The idea of popping up a level is a good one. Examples range from companies offering ways to manage multiple APIs to services hooking consumers with individual providers, regardless of where the providers call home.

Wikipedia Over WhatsApp” explains:

If the wifi is letting WhatsApp messages through, what if we used WhatsApp as a vehicle for the information we really care about? Much like we encapsulate the rest of our networking objects in higher-level objects, we could encapsulate web pages inside of WhatsApp messages.

Okay, who is really excited about reading Wikimedia’s entry about my relative Vladimir Igorevich Arnold, a mathematician, which is an exciting profession to be sure? Not too many people.

The idea of using WhatsApp as a mechanism for other services is a good one. Is it Facebook’s attempt to become a superapp or allow others to use WhatsApp as a superapp.

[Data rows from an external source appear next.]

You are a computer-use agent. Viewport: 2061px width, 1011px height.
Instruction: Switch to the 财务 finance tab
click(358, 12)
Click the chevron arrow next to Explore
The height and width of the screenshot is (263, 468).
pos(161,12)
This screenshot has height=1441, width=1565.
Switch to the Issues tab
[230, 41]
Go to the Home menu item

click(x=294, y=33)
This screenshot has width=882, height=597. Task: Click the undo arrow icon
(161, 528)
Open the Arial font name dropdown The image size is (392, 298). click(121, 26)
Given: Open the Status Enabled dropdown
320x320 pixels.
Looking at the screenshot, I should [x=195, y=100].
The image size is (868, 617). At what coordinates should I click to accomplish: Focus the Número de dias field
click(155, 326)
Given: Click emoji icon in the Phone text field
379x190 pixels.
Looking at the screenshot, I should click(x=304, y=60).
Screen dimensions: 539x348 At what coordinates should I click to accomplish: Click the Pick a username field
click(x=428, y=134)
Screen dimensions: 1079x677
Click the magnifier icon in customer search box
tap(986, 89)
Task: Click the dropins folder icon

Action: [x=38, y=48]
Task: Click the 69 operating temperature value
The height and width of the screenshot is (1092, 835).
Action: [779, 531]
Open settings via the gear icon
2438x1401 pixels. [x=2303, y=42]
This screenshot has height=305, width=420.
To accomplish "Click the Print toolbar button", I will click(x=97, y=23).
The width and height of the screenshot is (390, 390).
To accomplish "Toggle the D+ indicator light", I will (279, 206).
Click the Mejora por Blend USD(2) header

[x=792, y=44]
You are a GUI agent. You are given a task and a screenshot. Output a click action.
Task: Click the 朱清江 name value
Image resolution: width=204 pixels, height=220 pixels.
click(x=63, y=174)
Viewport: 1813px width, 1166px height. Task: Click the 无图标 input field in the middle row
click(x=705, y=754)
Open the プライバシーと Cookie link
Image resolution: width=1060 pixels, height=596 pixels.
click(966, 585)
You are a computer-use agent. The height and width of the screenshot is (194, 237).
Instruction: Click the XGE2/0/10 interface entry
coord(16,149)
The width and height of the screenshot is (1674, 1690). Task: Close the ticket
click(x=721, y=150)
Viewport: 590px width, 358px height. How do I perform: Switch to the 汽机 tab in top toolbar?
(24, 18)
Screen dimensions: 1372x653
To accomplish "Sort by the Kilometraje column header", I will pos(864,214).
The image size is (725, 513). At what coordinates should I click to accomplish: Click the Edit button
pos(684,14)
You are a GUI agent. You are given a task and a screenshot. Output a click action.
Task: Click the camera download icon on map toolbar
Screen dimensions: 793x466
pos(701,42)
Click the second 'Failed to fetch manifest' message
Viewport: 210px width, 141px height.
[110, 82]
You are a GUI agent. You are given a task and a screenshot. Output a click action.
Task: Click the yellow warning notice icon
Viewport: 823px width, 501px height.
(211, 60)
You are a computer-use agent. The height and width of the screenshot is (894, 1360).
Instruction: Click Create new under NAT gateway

Some encrypted end to end messaging services include a number of useful functions now. But what if almost any traditional browser based function could be supported within a messaging app on one’s mobile phone. Apple uses a “up a level” method with its requirement that browser developers honor and respect the wonderful WebKit thing.

Interesting if true.

Stephen E Arnold, May 23, 2022

TikTok Sells Books. Who Knew? Amazon?

May 20, 2022

And some were concerned social media had made books obsolete. To the contrary, reports BBC News, “TikTok Helps UK Book Sales Hit Record Levels, Publishers Association Says.” The UK’s Publishers Association was pleased to see sales of printed books in that country rise by 5% last year. It is especially impressive, notes the organization’s chief executive Stephen Lotinga, given bookstores were still closed for the first quarter of 2021. He credits a TikTok trend with at least part of the increase. The article reports:

“The organization said four of the top five young adult bestsellers in 2021 had been driven by the BookTok trend. … Publishers Association chief executive Stephen Lotinga said viral videos on platforms like TikTok and YouTube had been ‘really significant’ in encouraging readers to discover books. ‘Anecdotally, we’ve had lots of individual booksellers talking about the fact that they’re having lots of young people coming into their book stores, talking about books that they have heard about on TikTok and asking for them,’ he said. ‘It is having an impact on the number of books sold, but the shape of what’s being sold is changing as well. Throughout the pandemic period, we saw people increasingly buying what we call backlist books, which are books that have been published in the past.’ Many of the titles that have taken off on TikTok are several years old rather than brand new releases.”

Rather than a preference for new releases, we learn, BookTok favors books with unexpected or dramatic endings. At least that appears to be the current trend. The bump in print-book sales was accompanied by a dip by 1% in digital sales. Interestingly, audio-book downloads beat out both with an increase of 14%.